But for the ones who've been on the less accepting side -- particularly when it comes to signing non-disclosure agreements -- the WPP media agency network is willing to be a little more flexible. It's now building a less constrictive alternative that it hopes will keep clients from moving their programmatic operations in-house.
The alternative is a system in which clients work with whichever ad-tech vendors or data-management platforms they choose -- GroupM will suggest preferred partners AppNexus and The Trade Desk – while its individual agencies (MEC, Mindshare, MediaCom and Maxus) manage the programmatic execution.
It also invites clients and their individual agencies to buy inventory directly from Xaxis without requiring that Xaxis control the entire programmatic buying process or that clients sign a non-disclosure contract.
Currently, clients who buy digital media through Xaxis' automated buying systems are asked to sign non-disclosure contracts that prevent them from seeing the breakdown in the fee they pay the agency, which bundles the agency's cut, the cost of the media that Xaxis owns, and other affiliated costs such as the technology and data and analytics used to target specific audiences online. It's an arbitrage model, meaning the agency buys and resells the media, using its own technology and data to buy media that targets the client's customers wherever they are online, in real time.
GroupM wants to keep dollars flowing through the agency as large brands continue to place a greater emphasis on controlling their own data and bring programmatic buying in-house -- and as some clients decline to sign non-disclosure contracts.
Temptation to move in-house
"Agencies need to retain their place in the value chain as new channels emerge," said Mr. Norman. "If we don't do that, there's the temptation for clients to take more of those [buys] in-house, as they don't believe the agency is organizing itself with the right people, tools and engagement models."

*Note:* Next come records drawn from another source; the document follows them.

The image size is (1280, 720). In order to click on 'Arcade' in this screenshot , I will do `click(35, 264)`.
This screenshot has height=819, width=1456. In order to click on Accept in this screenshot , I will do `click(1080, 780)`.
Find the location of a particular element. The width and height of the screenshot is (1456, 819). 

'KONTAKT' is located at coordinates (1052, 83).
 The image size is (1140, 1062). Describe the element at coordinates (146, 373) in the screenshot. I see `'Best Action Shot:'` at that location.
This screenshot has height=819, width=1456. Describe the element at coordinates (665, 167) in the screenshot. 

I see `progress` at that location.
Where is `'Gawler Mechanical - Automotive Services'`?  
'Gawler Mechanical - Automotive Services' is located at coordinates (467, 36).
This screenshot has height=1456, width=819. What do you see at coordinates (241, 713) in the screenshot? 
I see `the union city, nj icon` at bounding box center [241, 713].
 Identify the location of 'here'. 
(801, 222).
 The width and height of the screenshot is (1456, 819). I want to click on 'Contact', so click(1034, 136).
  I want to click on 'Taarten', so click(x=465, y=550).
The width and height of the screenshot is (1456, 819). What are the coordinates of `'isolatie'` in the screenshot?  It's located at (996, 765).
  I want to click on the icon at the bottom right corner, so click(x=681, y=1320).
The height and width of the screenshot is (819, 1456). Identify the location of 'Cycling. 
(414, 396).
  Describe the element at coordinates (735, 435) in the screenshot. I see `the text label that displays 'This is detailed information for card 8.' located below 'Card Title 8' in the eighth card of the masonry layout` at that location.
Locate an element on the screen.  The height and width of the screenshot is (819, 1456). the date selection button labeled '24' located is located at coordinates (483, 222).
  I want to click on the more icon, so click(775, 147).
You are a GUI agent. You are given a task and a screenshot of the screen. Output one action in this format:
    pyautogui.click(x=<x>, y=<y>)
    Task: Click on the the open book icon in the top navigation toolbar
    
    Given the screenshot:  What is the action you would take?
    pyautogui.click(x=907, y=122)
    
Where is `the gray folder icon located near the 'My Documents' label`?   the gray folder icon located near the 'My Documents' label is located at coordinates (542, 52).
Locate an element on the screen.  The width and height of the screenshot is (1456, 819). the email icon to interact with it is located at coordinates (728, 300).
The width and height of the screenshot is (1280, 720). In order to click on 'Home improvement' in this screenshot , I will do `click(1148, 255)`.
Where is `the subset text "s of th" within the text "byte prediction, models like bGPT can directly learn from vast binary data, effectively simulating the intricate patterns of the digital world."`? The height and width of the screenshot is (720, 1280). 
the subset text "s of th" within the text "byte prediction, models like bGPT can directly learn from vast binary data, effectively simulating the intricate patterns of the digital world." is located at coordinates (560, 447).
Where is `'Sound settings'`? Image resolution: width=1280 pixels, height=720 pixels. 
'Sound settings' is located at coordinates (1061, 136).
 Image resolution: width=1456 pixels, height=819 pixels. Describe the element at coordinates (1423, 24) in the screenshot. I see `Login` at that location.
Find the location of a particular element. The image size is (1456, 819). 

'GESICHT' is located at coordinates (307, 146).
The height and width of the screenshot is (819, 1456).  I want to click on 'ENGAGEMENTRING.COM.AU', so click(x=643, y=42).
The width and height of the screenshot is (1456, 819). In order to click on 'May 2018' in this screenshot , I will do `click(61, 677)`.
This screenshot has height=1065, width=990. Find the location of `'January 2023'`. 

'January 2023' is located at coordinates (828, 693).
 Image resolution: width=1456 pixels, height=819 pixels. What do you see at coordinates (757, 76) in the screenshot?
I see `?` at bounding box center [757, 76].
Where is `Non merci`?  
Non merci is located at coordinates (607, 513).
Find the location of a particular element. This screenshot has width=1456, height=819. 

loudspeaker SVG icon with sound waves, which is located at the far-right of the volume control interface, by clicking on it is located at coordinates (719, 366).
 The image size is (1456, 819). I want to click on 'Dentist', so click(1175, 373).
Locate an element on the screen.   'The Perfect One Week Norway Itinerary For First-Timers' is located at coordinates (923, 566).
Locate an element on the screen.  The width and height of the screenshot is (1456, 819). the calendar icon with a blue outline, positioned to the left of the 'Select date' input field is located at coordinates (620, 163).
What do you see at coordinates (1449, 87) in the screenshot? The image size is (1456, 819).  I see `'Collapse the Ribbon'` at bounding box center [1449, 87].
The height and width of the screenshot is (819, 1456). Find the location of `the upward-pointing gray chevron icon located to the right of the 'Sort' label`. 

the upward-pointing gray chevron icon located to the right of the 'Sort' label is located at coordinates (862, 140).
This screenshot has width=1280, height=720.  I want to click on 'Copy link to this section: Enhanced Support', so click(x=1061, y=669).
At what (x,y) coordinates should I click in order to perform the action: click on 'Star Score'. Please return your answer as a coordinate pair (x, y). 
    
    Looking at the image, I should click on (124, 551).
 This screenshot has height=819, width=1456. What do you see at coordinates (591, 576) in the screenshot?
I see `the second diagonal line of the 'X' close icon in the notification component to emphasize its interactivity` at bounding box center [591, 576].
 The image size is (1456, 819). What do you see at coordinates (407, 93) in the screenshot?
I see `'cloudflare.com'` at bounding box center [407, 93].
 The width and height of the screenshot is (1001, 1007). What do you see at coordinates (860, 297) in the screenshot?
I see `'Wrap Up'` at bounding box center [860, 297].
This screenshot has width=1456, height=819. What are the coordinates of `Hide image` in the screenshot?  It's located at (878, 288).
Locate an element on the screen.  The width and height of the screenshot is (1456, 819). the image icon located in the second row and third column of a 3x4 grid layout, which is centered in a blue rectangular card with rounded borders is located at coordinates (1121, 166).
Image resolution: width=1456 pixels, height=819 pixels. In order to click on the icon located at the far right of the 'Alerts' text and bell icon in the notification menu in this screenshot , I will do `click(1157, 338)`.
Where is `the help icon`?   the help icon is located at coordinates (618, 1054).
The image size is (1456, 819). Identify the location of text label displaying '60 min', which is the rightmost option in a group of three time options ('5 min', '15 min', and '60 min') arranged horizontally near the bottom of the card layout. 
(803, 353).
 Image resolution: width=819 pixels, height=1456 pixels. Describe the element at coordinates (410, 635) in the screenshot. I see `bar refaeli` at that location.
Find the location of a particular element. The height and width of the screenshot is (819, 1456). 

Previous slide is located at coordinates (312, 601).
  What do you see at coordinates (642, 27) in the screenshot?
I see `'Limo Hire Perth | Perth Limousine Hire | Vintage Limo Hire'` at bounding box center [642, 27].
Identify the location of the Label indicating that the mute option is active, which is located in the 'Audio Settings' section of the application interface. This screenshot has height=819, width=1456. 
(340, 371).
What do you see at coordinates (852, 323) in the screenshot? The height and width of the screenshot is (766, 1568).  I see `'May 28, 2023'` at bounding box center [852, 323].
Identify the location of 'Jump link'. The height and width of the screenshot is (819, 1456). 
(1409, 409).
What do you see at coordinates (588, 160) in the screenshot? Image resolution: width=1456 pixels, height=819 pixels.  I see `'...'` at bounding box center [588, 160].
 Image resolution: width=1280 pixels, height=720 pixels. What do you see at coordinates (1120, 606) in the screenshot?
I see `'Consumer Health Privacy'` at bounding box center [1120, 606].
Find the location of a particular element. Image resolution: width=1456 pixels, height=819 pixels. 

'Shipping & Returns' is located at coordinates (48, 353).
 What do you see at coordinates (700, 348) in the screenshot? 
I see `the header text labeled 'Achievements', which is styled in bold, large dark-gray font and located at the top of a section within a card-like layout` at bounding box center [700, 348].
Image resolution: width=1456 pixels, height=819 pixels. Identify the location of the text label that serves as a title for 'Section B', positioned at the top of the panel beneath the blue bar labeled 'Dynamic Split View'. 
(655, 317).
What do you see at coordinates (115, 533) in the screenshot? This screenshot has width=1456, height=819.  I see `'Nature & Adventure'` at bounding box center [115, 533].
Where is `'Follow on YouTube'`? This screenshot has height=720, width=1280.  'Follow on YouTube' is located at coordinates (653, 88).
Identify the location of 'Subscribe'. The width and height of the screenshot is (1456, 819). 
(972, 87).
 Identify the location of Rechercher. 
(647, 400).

GroupM's Chief Digital Investment Officer Ari Bluman will oversee the operation and empower individuals within each agency to oversee the day-to-day operation. Mr. Bluman will also elevate someone from one of the shops to serve in a role dedicated to the trading model at the GroupM level. The agency group declined to disclose the details at this time, but said everyone should be in place within the next few months.
The goal is to have a hybrid of Xaxis clients -- some that buy end-to-end service and some that buy a portion of inventory from Xaxis, said Mr. Norman.
The flexible model is in line with the custom trading desks GroupM has built for a few large clients within its individual agencies. For example, MEC runs client AT&T's trading desk, and Unilever's runs through its media agency Mindshare.
Mr. Norman said the company also hopes that the move to make Xaxis inventory part of the alternative model will help clients benchmark it against inventory from other ad networks, and ultimately build trust and confidence among clients.
"Hopefully there's a chance to reintroduce Xaxis where we don't have penetration with clients," said Mr. Norman. "We'll go back to clients who previously may have said, 'We won't use Xaxis, either because we don't like the disclosure model or whatever,' and say we're creating value here, and here's a mechanism for clients to test Xaxis inventory in the open market against other inventory sources."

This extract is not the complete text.